一枚、一枚、皮を削ぐように長安から戦力が削がれているのではないだろうか。
「太師様。司徒、王允をいかがされるおつもりか」
李儒が思い切って問う。
王允はこれまで裏で董卓を操ってきた人物である。
霊帝亡き後、皇太子を匿い、董卓を洛陽の都に導いた。
王允無くして董卓のここまでの出世は無い。
「俺の下につくか、敵に回るかを見極める。王允の孫娘を人質に取る。逆らえば三族皆殺しだ。これで宮廷の勢力は完全に俺の支配下となる」
董卓ははっきりとそう云い放った。もはや王允に利用価値は無いということなのだろう。
「洛陽に留まっている呂布は黙ってはいないでしょう」
「呂布が裏切るようならば容赦はしない」
董卓は割り切っている。これで董卓の譲位の妨げになる者はいなくなるだろう。それができる可能性を持つ者も含めてだ。
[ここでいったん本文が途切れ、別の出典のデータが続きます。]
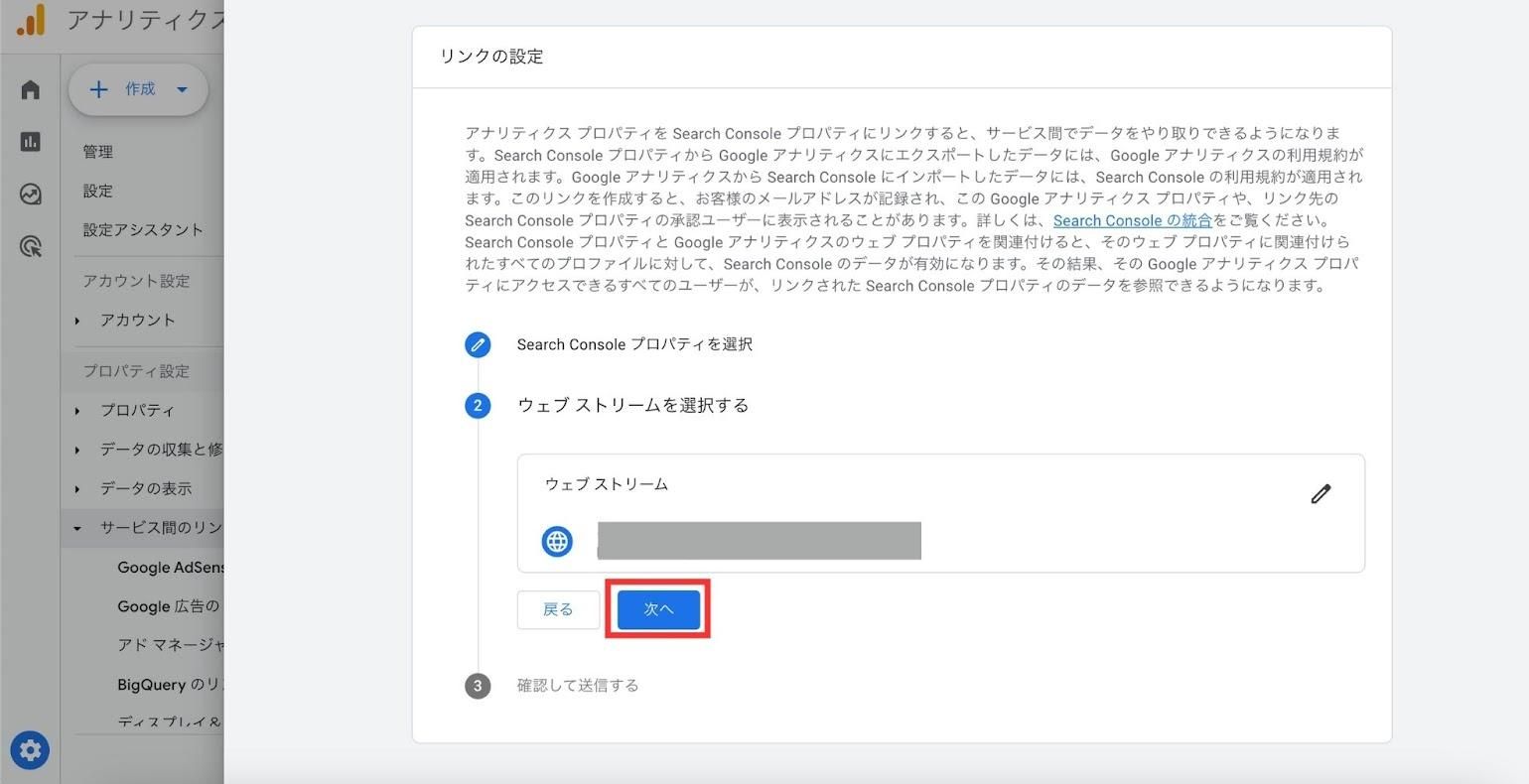
Task: Click the Admin gear icon
Action: pos(30,750)
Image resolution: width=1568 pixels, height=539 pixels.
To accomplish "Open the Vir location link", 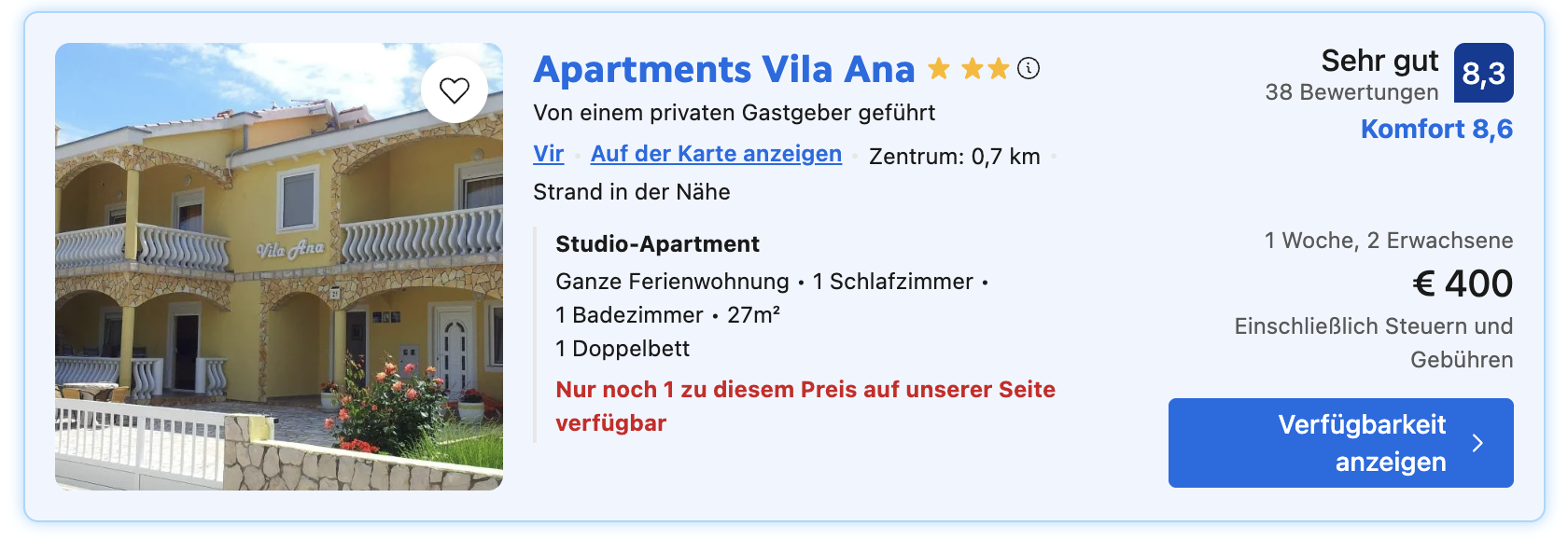I will [x=549, y=154].
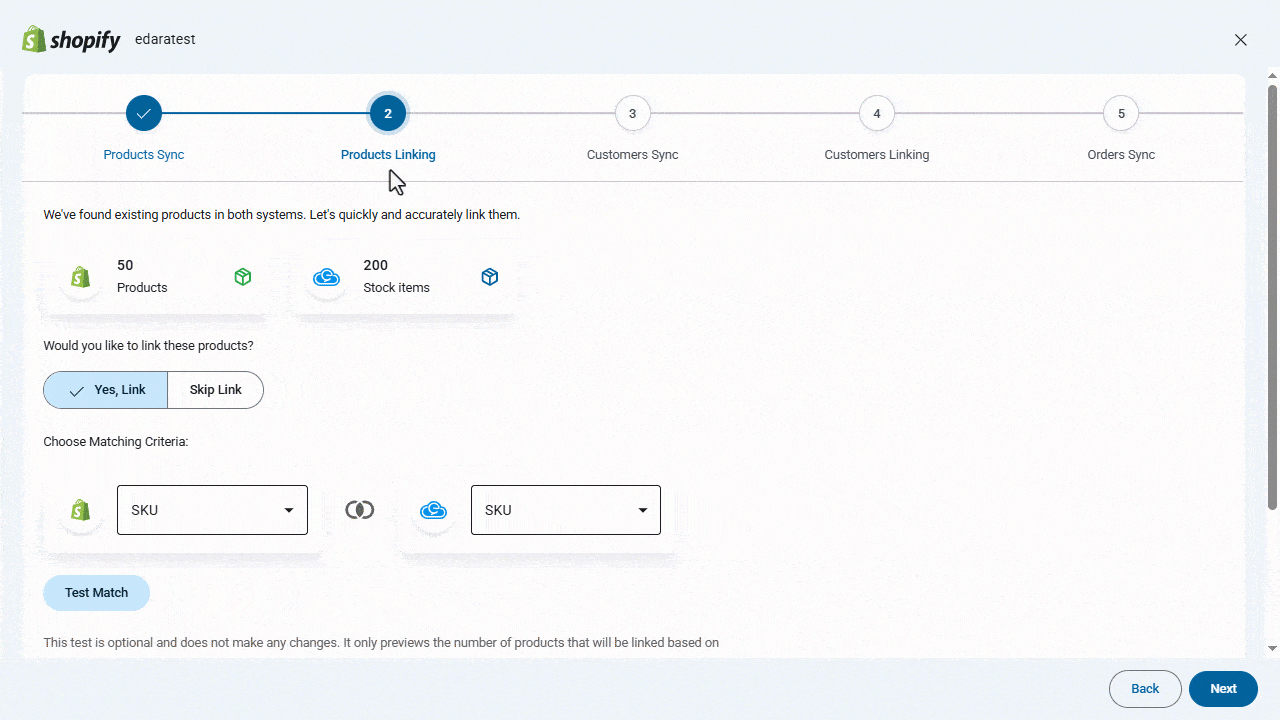Go Back to the previous step
The height and width of the screenshot is (720, 1280).
1144,688
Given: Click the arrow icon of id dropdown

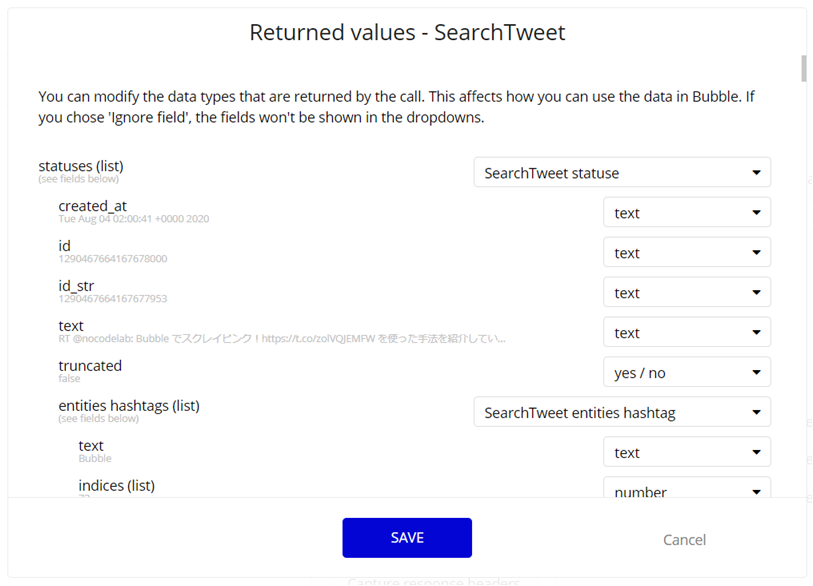Looking at the screenshot, I should point(756,253).
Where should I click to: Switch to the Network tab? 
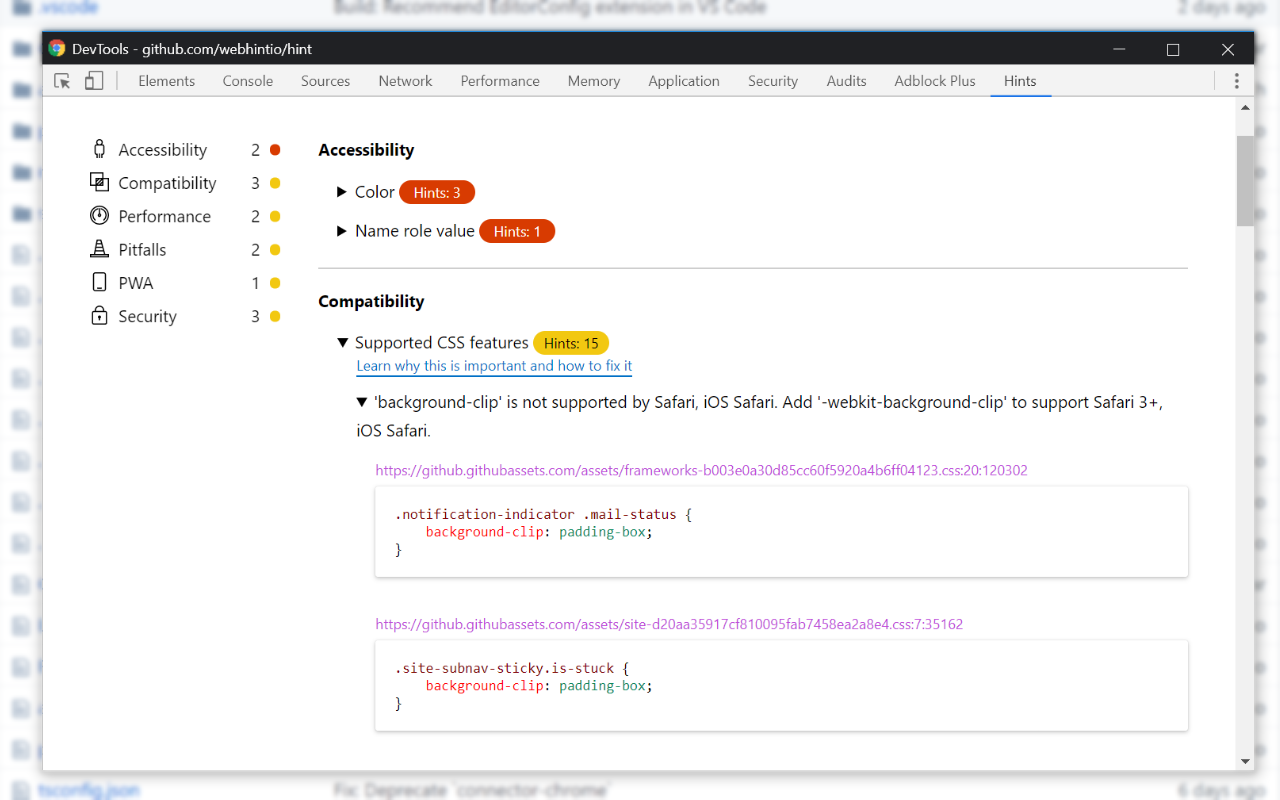(x=405, y=80)
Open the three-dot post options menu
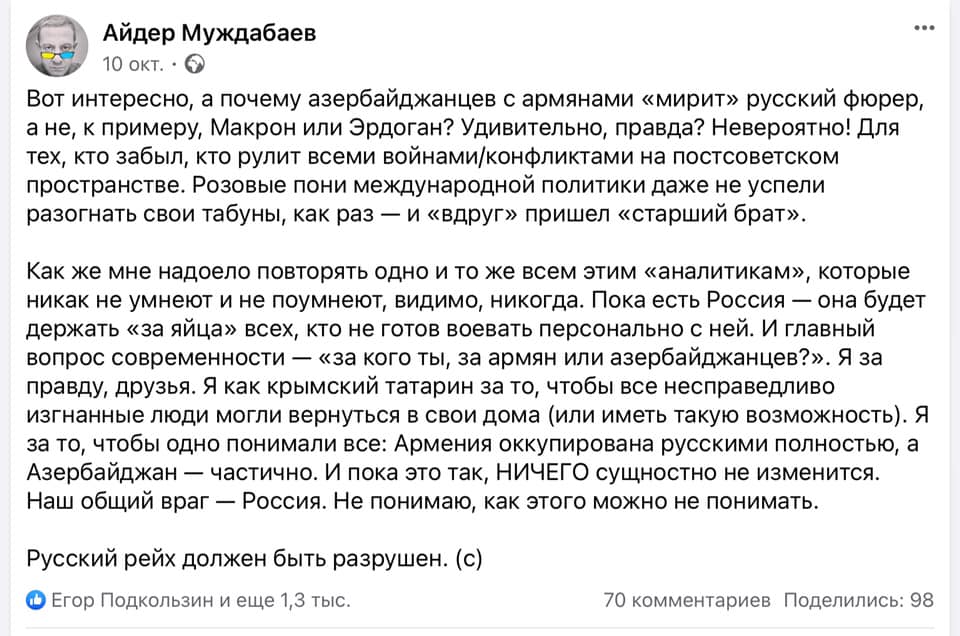The height and width of the screenshot is (636, 960). pos(924,28)
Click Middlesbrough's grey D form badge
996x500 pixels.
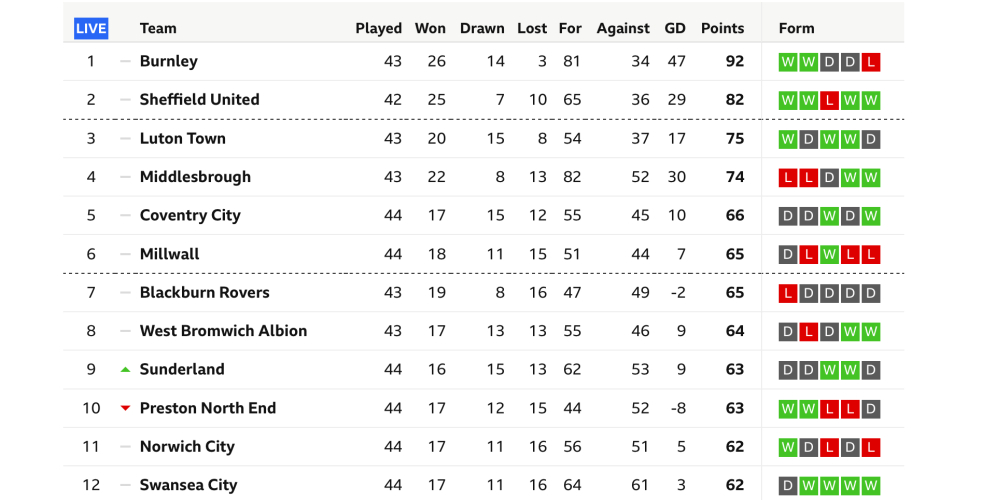tap(829, 178)
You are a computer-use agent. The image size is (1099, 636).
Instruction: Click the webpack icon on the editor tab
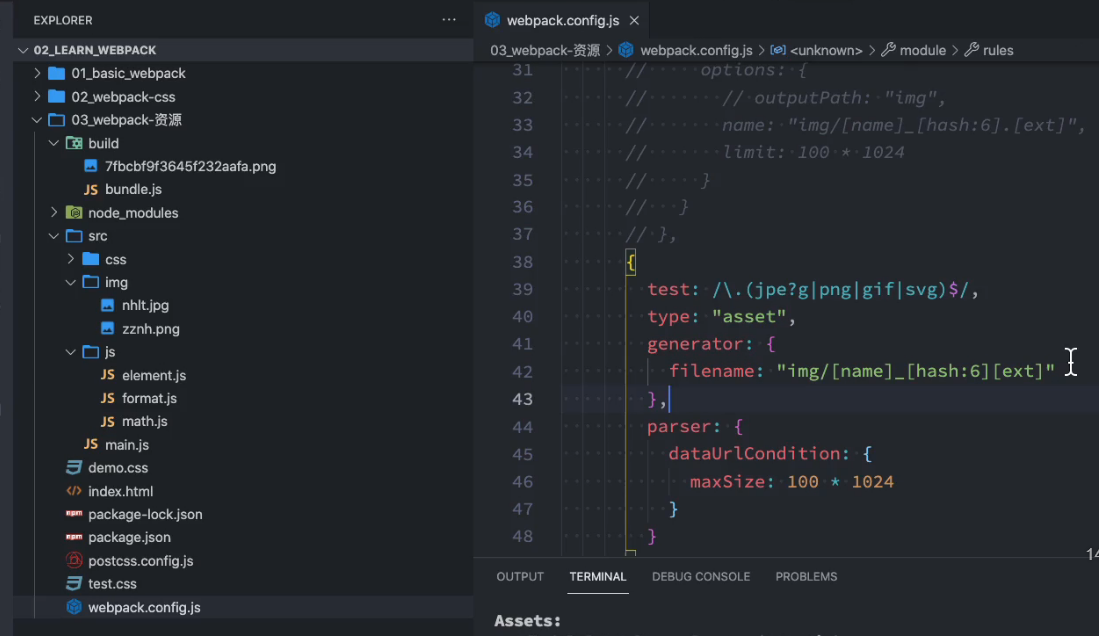point(493,20)
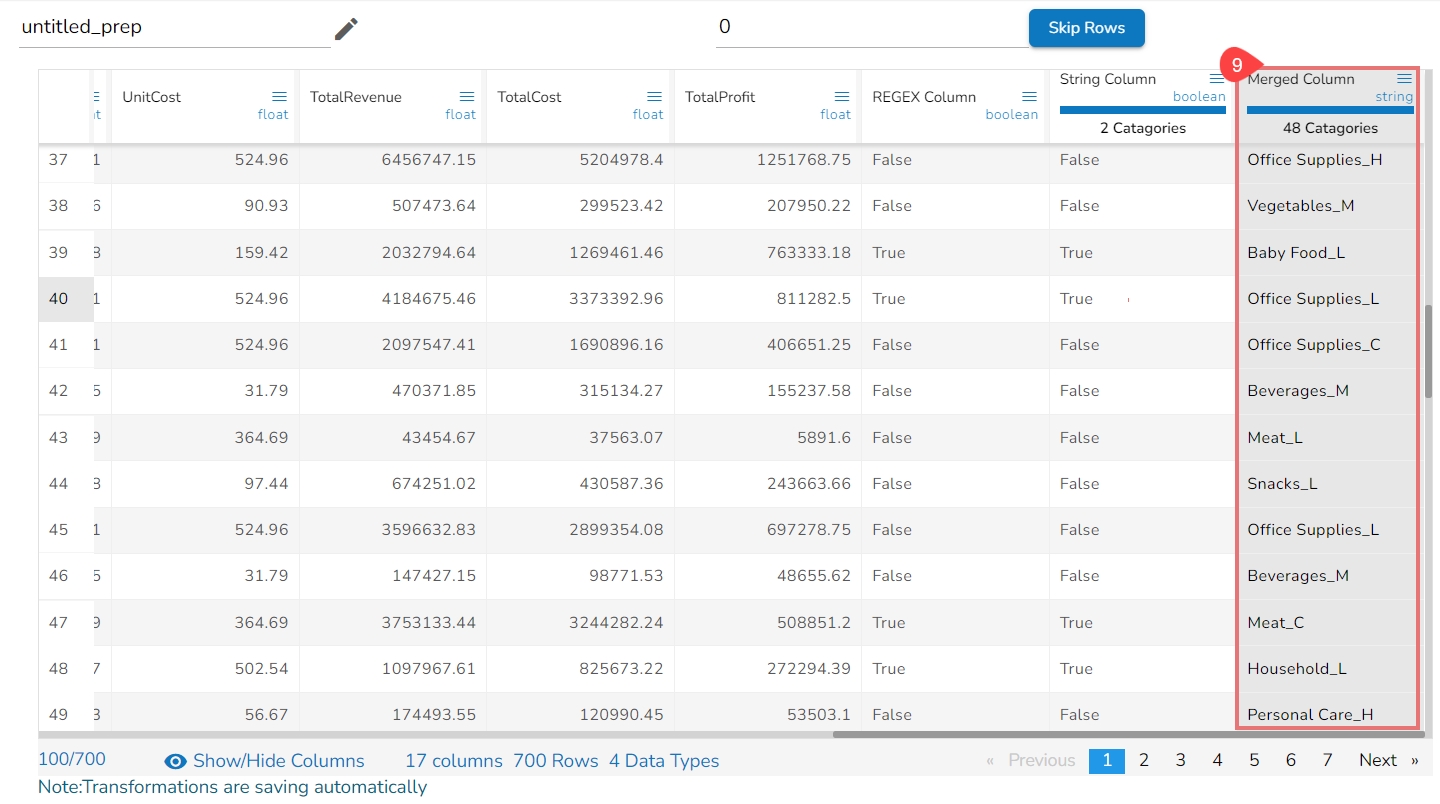Screen dimensions: 1440x804
Task: Open the TotalProfit column menu icon
Action: (842, 97)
野戦では無敵の強さを誇る呂布の騎馬隊も攻城戦となれば話が違う。たかが一万の兵では郿城を落とすことなど不可能である。
もはや隙は無い。
李儒は必死に自分にそう云い聞かせているような気がして苦笑いをした。
南陽を落とす。
最大の敵対勢力はこれで消える。
文字通り董卓の天下が訪れる。
王允の代わりに誰が司徒に選ばれるのか、李儒はそう考えてまた苦笑いをした。